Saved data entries
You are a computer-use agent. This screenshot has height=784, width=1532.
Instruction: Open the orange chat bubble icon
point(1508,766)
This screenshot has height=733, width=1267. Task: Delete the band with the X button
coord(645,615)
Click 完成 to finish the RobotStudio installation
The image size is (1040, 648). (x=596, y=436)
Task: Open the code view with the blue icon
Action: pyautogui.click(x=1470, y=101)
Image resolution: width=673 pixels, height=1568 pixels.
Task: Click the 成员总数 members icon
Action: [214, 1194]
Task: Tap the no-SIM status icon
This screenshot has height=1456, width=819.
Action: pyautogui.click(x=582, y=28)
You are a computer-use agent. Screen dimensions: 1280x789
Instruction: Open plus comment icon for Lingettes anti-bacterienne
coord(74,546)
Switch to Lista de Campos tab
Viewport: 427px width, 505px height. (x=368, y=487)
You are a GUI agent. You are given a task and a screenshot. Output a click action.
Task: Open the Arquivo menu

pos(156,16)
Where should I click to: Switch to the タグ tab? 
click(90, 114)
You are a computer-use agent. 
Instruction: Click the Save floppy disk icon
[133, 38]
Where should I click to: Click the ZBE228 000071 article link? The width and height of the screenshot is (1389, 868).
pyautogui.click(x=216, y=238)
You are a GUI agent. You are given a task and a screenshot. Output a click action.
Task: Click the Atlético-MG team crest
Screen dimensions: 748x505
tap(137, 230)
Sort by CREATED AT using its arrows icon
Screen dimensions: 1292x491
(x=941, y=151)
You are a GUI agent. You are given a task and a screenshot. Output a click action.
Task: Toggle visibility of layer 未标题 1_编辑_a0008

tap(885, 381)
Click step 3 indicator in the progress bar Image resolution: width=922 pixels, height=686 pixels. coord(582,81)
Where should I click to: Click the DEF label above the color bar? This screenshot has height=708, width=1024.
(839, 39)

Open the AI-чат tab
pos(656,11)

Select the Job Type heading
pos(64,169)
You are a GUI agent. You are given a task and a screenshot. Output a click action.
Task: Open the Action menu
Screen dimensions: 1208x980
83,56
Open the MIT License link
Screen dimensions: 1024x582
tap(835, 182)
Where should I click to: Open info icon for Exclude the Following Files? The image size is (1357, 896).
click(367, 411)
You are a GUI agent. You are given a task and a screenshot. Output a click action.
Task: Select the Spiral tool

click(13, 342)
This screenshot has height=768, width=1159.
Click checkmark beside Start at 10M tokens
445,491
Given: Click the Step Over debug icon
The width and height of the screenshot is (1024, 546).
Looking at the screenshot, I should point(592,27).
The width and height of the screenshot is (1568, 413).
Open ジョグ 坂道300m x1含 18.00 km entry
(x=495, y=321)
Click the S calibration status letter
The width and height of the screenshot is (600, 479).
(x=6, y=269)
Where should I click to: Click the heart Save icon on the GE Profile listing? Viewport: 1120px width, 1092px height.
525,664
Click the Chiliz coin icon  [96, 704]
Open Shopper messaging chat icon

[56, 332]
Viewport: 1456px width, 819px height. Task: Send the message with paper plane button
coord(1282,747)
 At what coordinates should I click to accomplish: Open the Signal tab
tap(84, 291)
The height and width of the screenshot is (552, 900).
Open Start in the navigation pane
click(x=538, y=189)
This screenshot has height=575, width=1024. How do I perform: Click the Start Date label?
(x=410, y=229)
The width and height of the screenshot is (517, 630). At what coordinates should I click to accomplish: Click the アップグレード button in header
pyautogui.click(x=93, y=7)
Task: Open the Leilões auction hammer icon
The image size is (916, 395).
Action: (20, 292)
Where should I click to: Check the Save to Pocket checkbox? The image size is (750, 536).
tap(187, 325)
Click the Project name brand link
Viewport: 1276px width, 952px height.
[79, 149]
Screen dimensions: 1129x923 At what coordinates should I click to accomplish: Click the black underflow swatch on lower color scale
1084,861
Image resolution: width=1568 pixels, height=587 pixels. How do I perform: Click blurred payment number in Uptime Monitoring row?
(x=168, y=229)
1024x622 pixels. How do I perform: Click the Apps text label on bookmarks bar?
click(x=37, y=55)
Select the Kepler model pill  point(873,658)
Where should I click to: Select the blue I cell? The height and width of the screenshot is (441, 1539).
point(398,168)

_Task_
Reproduce every line above that contains the string "computer".

_Result of the task_
You are a computer-use agent. This screenshot has height=784, width=1532.
You are a computer-use agent. Screen dimensions: 1280x789
You are a computer-use agent. 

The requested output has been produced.